Andreas Franz Wilhelm Schimper
Andreas Schimper | |
---|---|
Andreas Schimper | |
Born |
12 May 1856 Strasbourg, France |
Died |
9 September 1901 (aged 45) Basel |
Nationality | Germany |
Fields | botanist |
Alma mater | University of Strassburg |
Andreas Franz Wilhelm Schimper (12 May 1856 – 9 September 1901) was a botanist and phytogeographer who made major contributions in the fields of histology, ecology and plant geography.
Biography
Schimper was born in Strasbourg, France, into a family of eminent 19th century scientists. His father Wilhelm Philippe Schimper (1808-1880) was Director of the Natural History Museum in Strassburg, Professor of Geology, and a leading bryologist. His father's cousin was Georg Wilhelm Schimper (1804-1878), prominent collector and explorer in Arabia and North Africa and the naturalist Karl Friedrich Schimper.

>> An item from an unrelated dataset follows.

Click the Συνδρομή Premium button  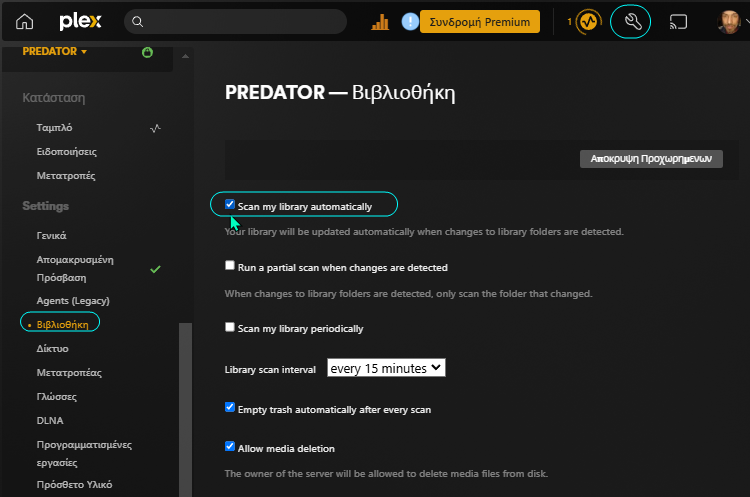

Andreas studied at the University of Strassburg from 1874 to 1878, acquiring a Ph.D. Thereafter he worked in Lyon and travelled to the United States, staying in Baltimore and Massachusetts. In 1886 he was appointed Extraordinary Professor in Bonn, where he worked largely on cell histology, chromatophores and starch metabolism. He had become interested in phytogeography and ecology, undertaking expeditions to the West Indies and Venezuela in 1882-1883, and to Ceylon, Malaya and Java in 1889-1890, concentrating on mangroves, epiphytes and littoral vegetation. This resulted in his account of the Rhizophoraceae in Engler & Prantl's Naturl. Pflanzenfam.He is best known for Pflanzengeographie auf Physiologischer Grundlage, published in Jena in 1898, in which he coined the terms tropical rainforest and sclerophyll.

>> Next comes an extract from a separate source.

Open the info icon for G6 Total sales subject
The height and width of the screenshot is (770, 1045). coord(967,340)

In 1898 he accepted an invitation to join the German deep-sea expedition aboard the SS Valdivia under the leadership of Prof. Carl Chun. The trip lasted 9 months during which time they visited the Canary Islands, Cameroon, Cape Town, (where he joined Rudolf Marloth on collecting trips in the southern Cape), Kerguelen, New Amsterdam and Cocos Islands, Sumatra, the Maldives, Ceylon, the Seychelles and the Red Sea.
Returning in 1899, he took up the appointment of Professor of Botany at the University of Basel. His health had been seriously affected by malaria contracted in Cameroon and Dar-es-Salaam and he died in 1901.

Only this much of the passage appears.